Background: The majority of colorectal carcinomas, if not all, arise from a benign adenoma. The DNA of the carcinomatous cells frequently has mutations in several genes. However, it is not exactly clear when during the neoplastic process each mutation develops. An adenoma with an area of in situ carcinoma provides an opportunity to evaluate genetic changes within a single neoplasia whose separate areas are comprised of both the benign adenoma as well as the malignant carcinoma.
Methods: Thirty-seven neoplasms with areas of both benign adenoma and in situ carcinoma were studied. Both portions were evaluated for loss of heterozygosity (LOH) of the adenomatous polyposis coli (APC) gene and for mutations in codons 12/13 of the K-ras oncogene using the polymerase chain reaction technique.

·····

Assignment 1 =
According to the colorectal neoplasia abstract, how many neoplasms were studied?
Assignment 2 =
Translate this sentence from the colorectal neoplasia abstract into Spanish: "The DNA of the carcinomatous cells frequently has mutations in several genes."
Assignment 3 =
Please carry the colorectal neoplasia abstract forward from its final sentence.
Nothing in the records is required here.

·····

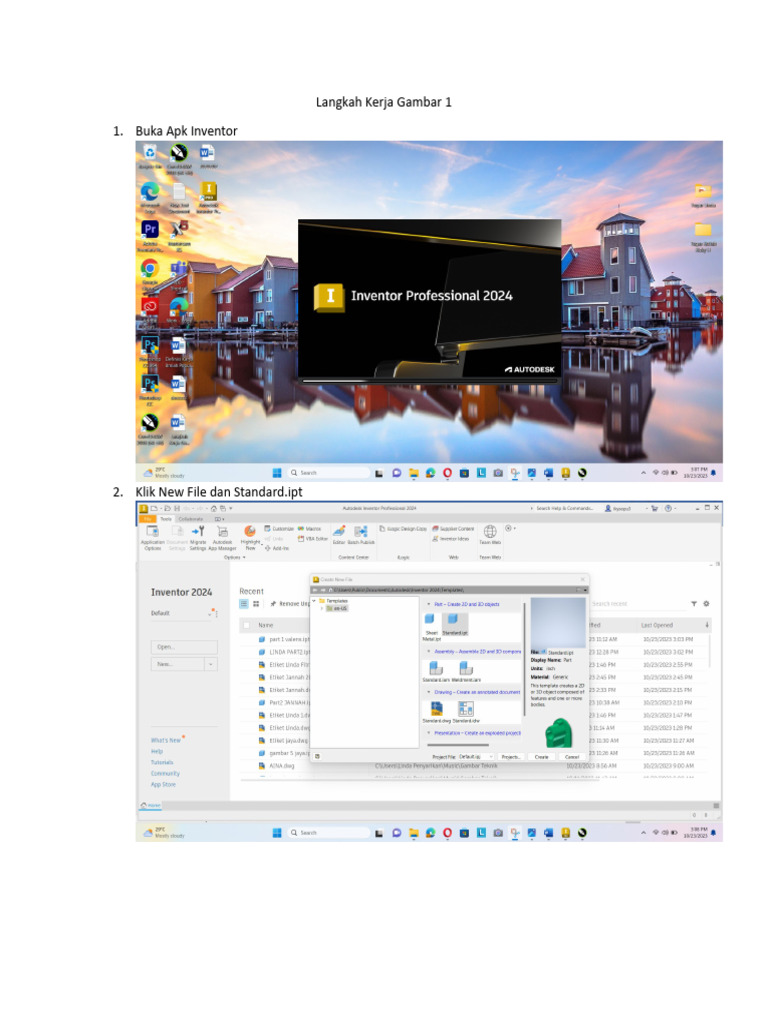Image resolution: width=768 pixels, height=1024 pixels.
Task: Switch Recent files to grid view
Action: 257,604
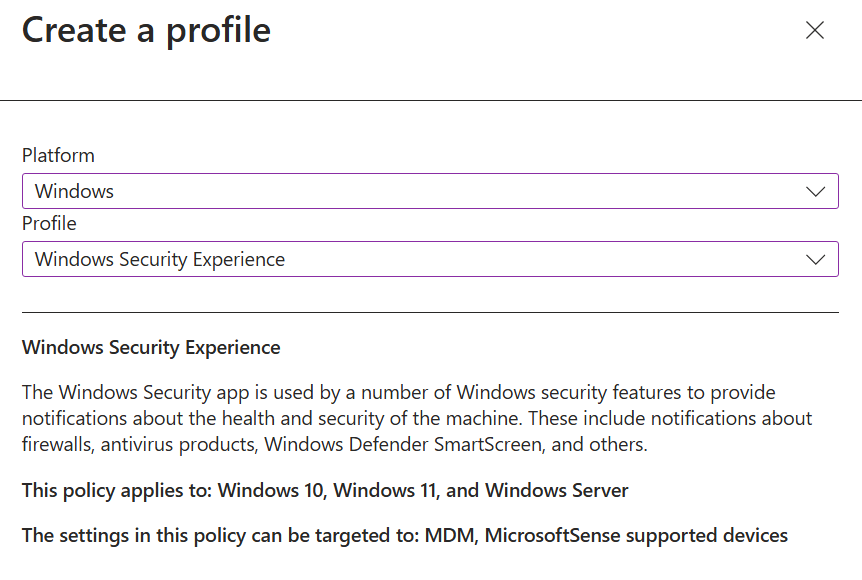Close the Create a profile pane
This screenshot has height=580, width=862.
tap(815, 31)
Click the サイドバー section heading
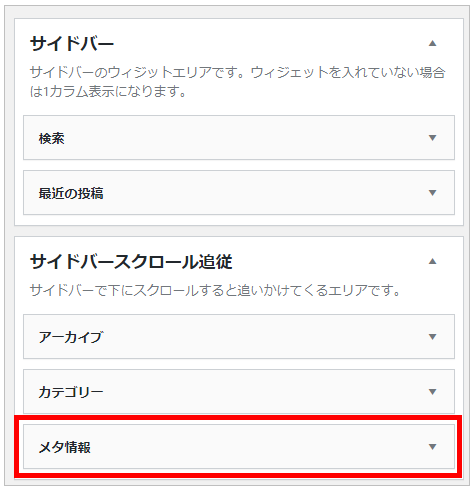 click(72, 44)
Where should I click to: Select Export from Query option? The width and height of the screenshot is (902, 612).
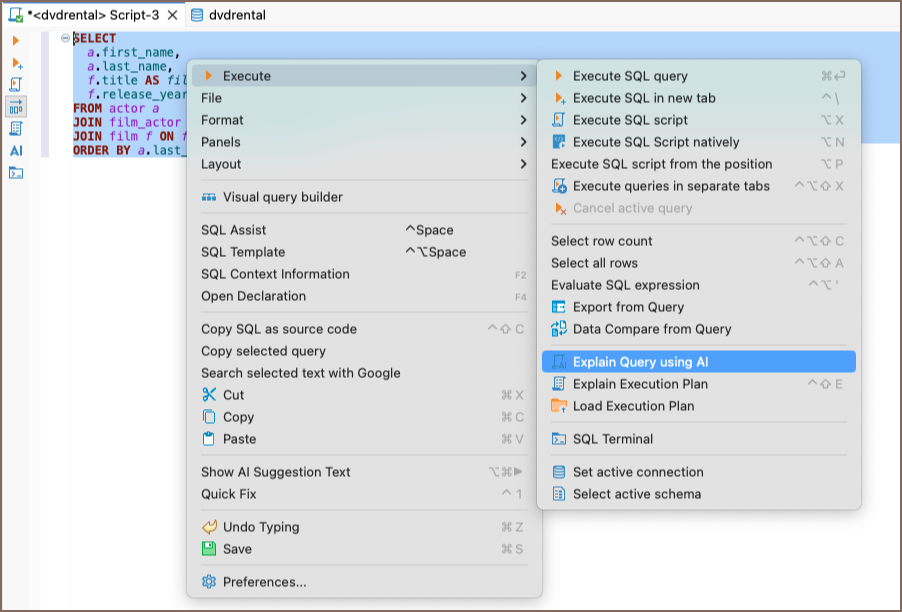pyautogui.click(x=628, y=307)
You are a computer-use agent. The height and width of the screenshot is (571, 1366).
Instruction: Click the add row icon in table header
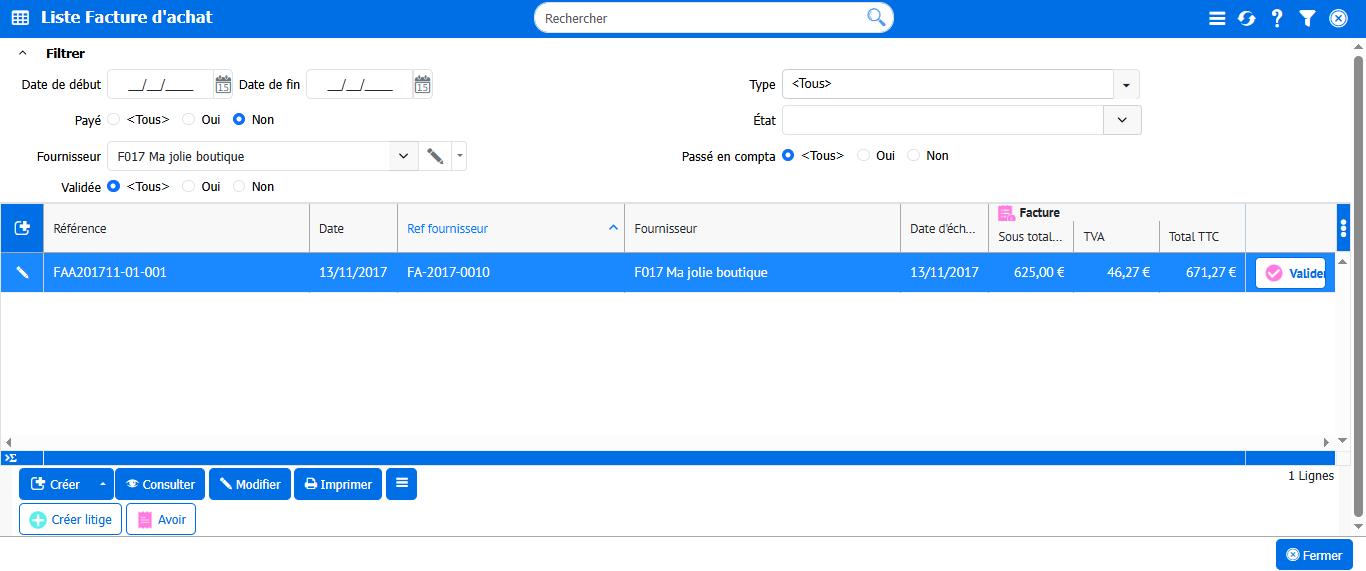pos(22,229)
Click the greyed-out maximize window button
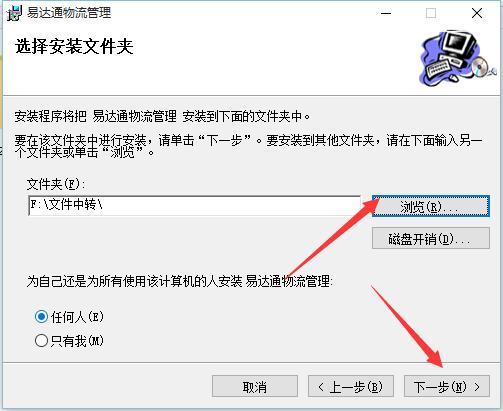The width and height of the screenshot is (503, 411). [431, 13]
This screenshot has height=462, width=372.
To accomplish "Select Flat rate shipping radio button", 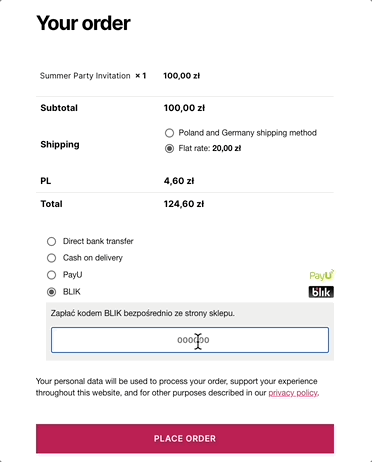I will point(169,148).
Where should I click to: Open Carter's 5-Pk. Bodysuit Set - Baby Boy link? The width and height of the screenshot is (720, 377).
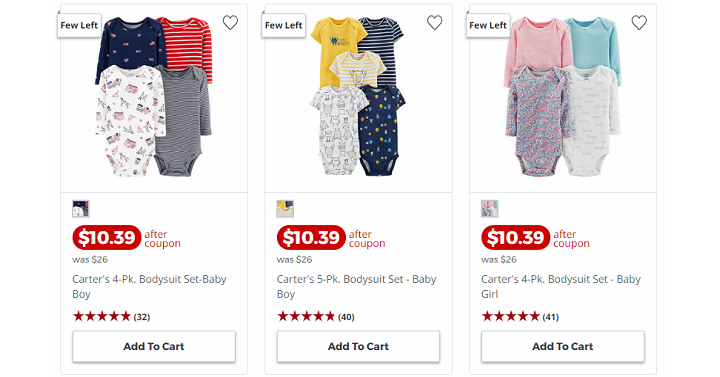pyautogui.click(x=356, y=287)
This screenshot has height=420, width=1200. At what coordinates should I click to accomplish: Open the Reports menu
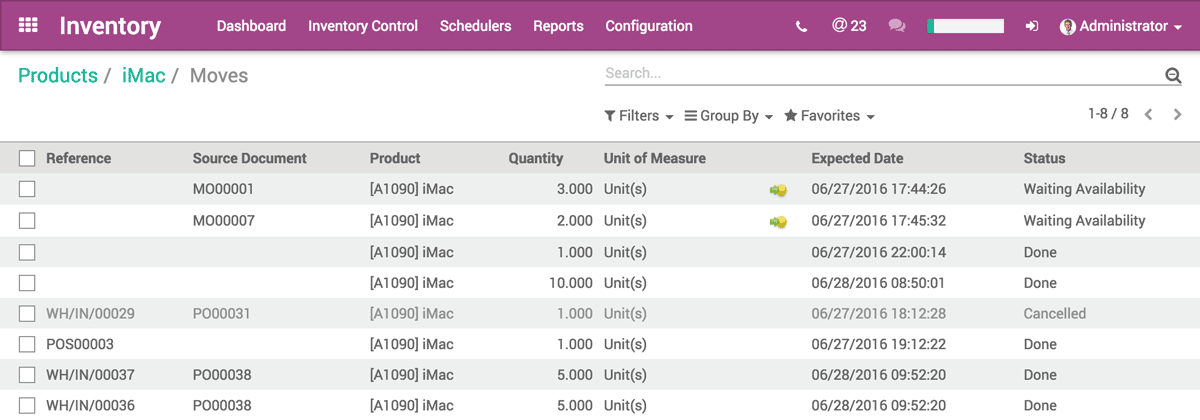click(x=558, y=26)
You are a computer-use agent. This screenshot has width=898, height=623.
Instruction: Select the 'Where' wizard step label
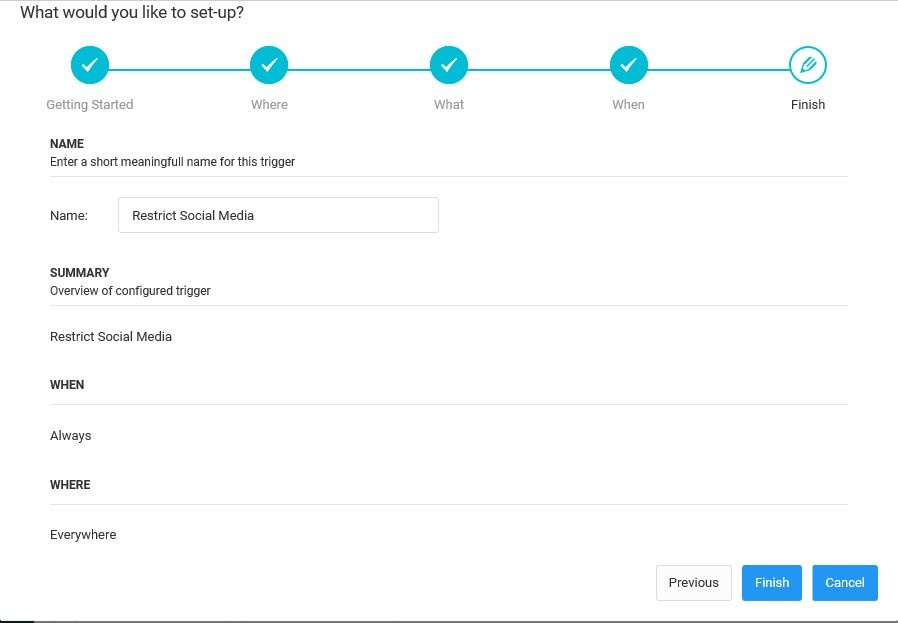(269, 104)
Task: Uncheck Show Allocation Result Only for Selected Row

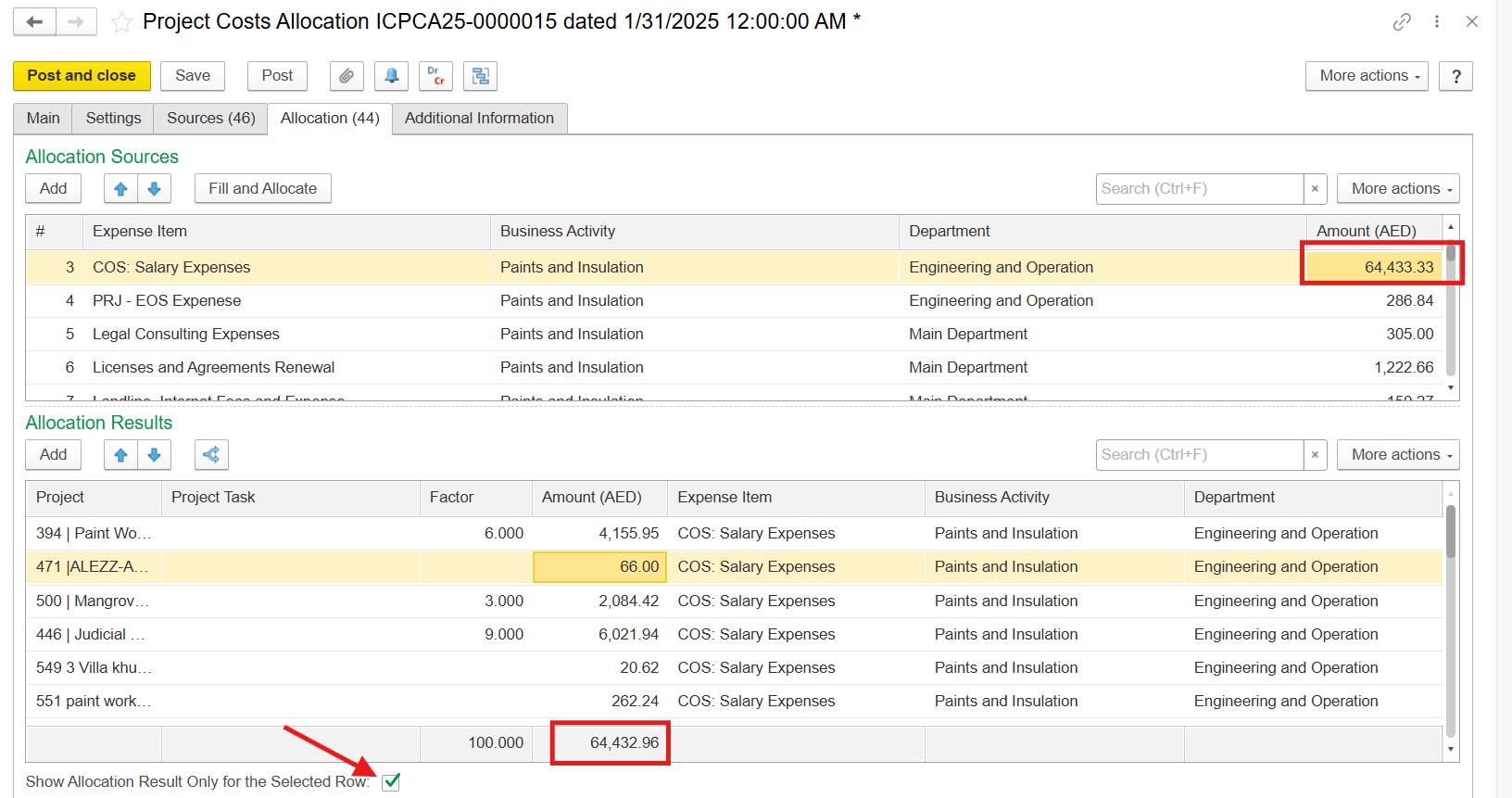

·····

Expected answer 1 =
Thirty-seven neoplasms with areas of both benign adenoma and in situ carcinoma were studied.

Expected answer 2 =
El ADN de las células carcinomatosas presenta con frecuencia mutaciones en varios genes.

Expected answer 3 =
Results: Twenty-eight neoplasms showed no LOH in either portion whereas both portions of 4 neoplasms revealed a loss of heterozygosity. In three lesions the APC gene was normal in the adenomatous portion but LOH was present in the carcinomatous portion. Two neoplasms were uninformative for LOH of the APC gene. Thirteen neoplasms showed the wild-type pattern for the K-ras oncogene whereas 15 contained the identical mutation in both portions. Of the remaining nine neoplasms, six had a K-ras mutation in the adenomatous portion only and three had one pattern in the adenomatous portion and a different pattern in the in situ carcinoma portion.
Conclusions: LOH of the APC gene is an early and persistent feature in the evolution of a benign colorectal adenoma into an in situ carcinoma. There is less consistency regarding K-ras mutations; one in five in situ carcinomas contains a K-ras mutation different from that observed in the adenomatous portion.